Vegetatieve vermeerdering door weefselkweek begint met het verzamelen van het uitgangsmateriaal. Vaak worden groeipunten als uitgangsmateriaal gebruikt. Maar ook andere delen van de plant kunnen worden gebruikt. Bijvoorbeeld, blad, bloem, wortel, bollen, cellen, embryo’s en zaden.
Weefselkweek gebeurt in een laboratorium. Er wordt gewerkt in een AirFlow-kast. Dit is een steriele werkruimte met een lichte overdruk. Het plantmateriaal kan hierin niet besmet raken met bacteriën of schimmels. Bij een besmetting groeien de micro-organismen sneller dan het plantje en gaat het plantje dood.

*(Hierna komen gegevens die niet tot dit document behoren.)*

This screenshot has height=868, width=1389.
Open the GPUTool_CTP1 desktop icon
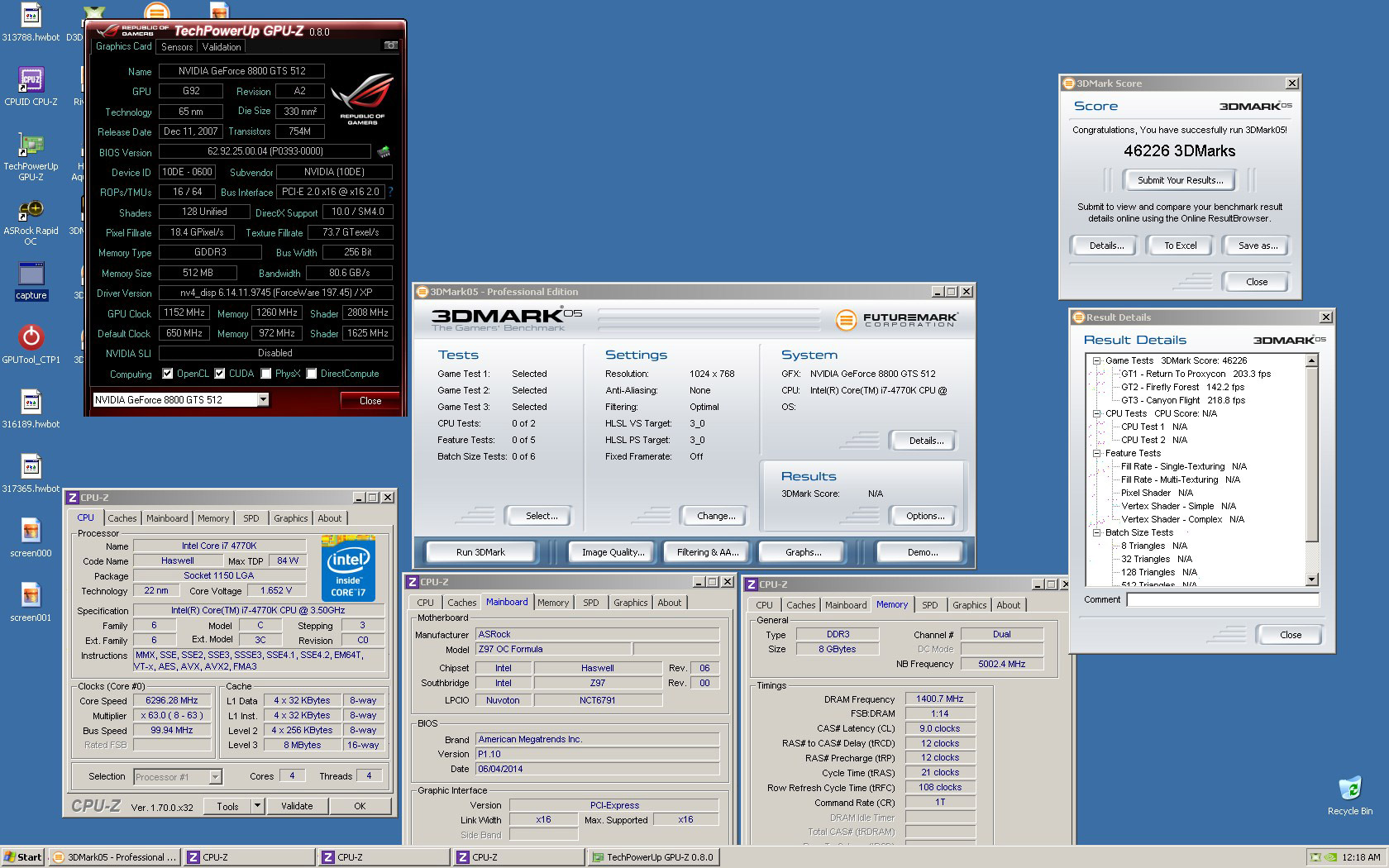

Het plantenmateriaal wordt ontsmet en op een geschikt medium met voedingsstoffen en plantenhormonen gebracht. De voedingsbodem bevat een hoge concentratie suikers. Deze suikers dienen als een energiebron voor de plant. Weefselkweekmateriaal heeft niet of nauwelijks bladgroen en dus ook geen fotosynthese.
Vervolgens gaan de cellen zich delen. Hoe de planten zich ontwikkelen, kan worden gestuurd met plantenhormonen. Het hormoon cytokinine zorgt voor de vorming van nieuwe scheutjes, adventieve spruitvorming. Deze kunnen weer worden opgedeeld en verder worden vermeerderd. Wanneer er voldoende planten zijn, gaan ze voor beworteling naar een medium met het plantenhormoon auxine.